I think the package should at least provide a way for ppl to be able to opt-out the large PDB file in CI environment instead of doing it manaually. Personally I use below custom build target in Directory.Build.targets to achive it.

<Target Name="RemoveOnnxRuntimePdb" AfterTargets="AfterBuild">
    <WriteLinesToFile
      File="$(OutDir)onnxruntime.pdb"
      Lines="dummy"
      Overwrite="true"
      Encoding="Unicode" />
  </Target>

  <Target Name="RemoveRuntimePdbFromNuget" AfterTargets="ComputeFilesToPublish">
    <ItemGroup>
      <RuntimePdbFromNugetToRemove
        Include="@(ResolvedFileToPublish)"
        Condition=" '%(ResolvedFileToPublish.PackageName)' != '' 
            and '%(ResolvedFileToPublish.AssetType)' == 'native' 
            and '%(Extension)' == '.pdb'
            " >
        <Dummy>$(MSBuildThisFileDirectory)dummy.pdb</Dummy>
      </RuntimePdbFromNugetToRemove>
      <ResolvedFileToPublish Remove="@(RuntimePdbFromNugetToRemove)" />
      <RuntimeDummyPdbToAdd Include="%(RuntimePdbFromNugetToRemove.Dummy)">
        <AssetType>%(RuntimePdbFromNugetToRemove.AssetType)</AssetType>
        <CopyToPublishDirectory>%(RuntimePdbFromNugetToRemove.CopyToPublishDirectory)</CopyToPublishDirectory>
        <DestinationSubPath>%(RuntimePdbFromNugetToRemove.DestinationSubPath)</DestinationSubPath>
        <PackageName>%(RuntimePdbFromNugetToRemove.PackageName)</PackageName>
        <PackageVersion>%(RuntimePdbFromNugetToRemove.PackageVersion)</PackageVersion>
        <RelativePath>%(RuntimePdbFromNugetToRemove.RelativePath)</RelativePath>
      </RuntimeDummyPdbToAdd>
      <ResolvedFileToPublish Include="@(RuntimeDummyPdbToAdd)" />
      <Message Text="Removed native pdb files from nuget: @(RuntimePdbFromNugetToRemove)" Importance="High" Condition=" '@(RuntimePdbFromNugetToRemove)' != '' " />
    </ItemGroup>
  </Target>

Nuget specifically has separate symbol packages for a reason. It is not good practice to include PDB files in your package, especially when they are 130MB. :-( It is also not reasonable to ask people to manually remove files from a nuget package they've downloaded. All this is to say... yes please on this issue.

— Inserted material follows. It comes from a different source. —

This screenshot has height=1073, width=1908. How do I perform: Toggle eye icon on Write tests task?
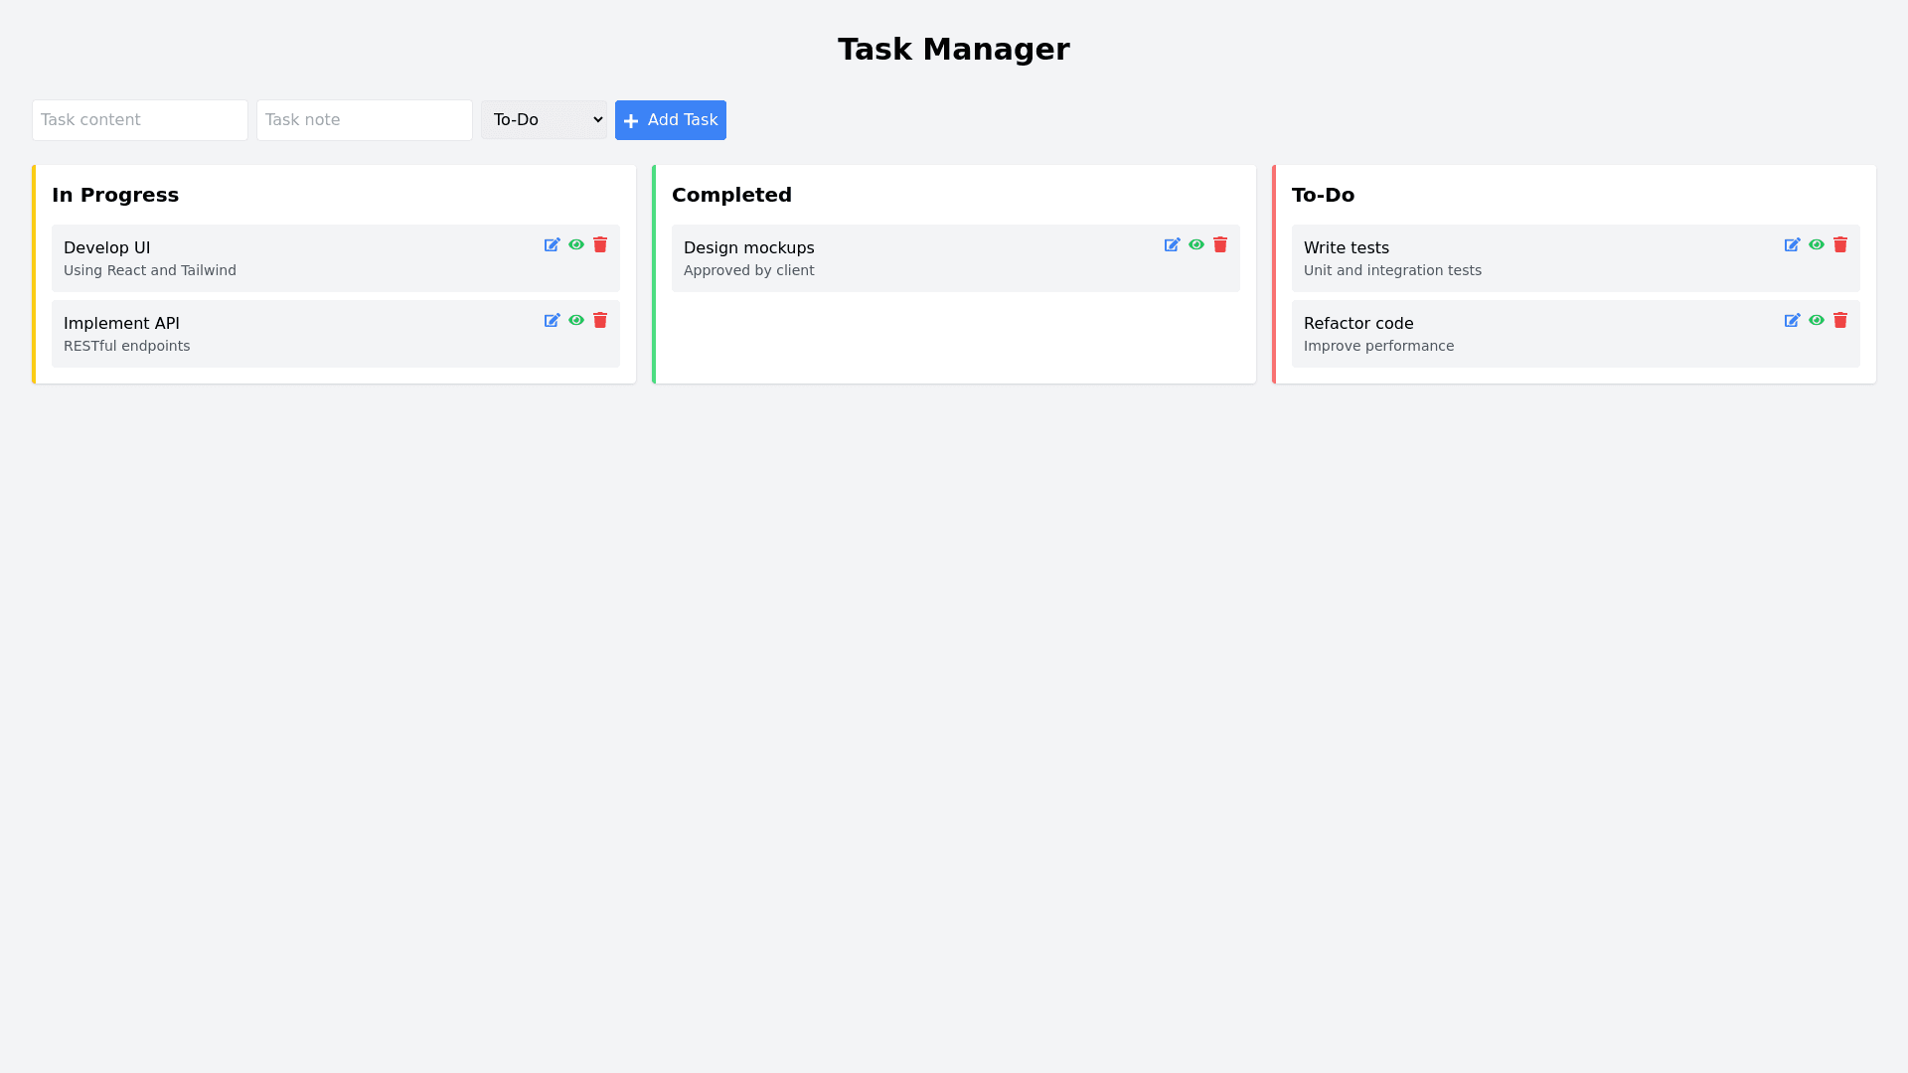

@nietras Thanks for writing up the proposal. In the upcoming 1.2 release (early March), we plan on separating the managed assembly into a separate package called Microsoft.ML.OnnxRuntime.Managed. Each execution provider will be delivered in it's own separate package without the managed assembly. This aligns with your proposal partially.

At this time we do not plan to separate the pdb files and x86/linux/mac binaries into separate packages for the sake of simplicity of our first party users.

xref: https://github.com/microsoft/onnxruntime/issues/2184

I'm having the same issue. Including pdb file vastly increase the pack size, could we put pdb file into seperate folder (at least not runtime..), or put them in a separate symbol package, like what ML.Net do.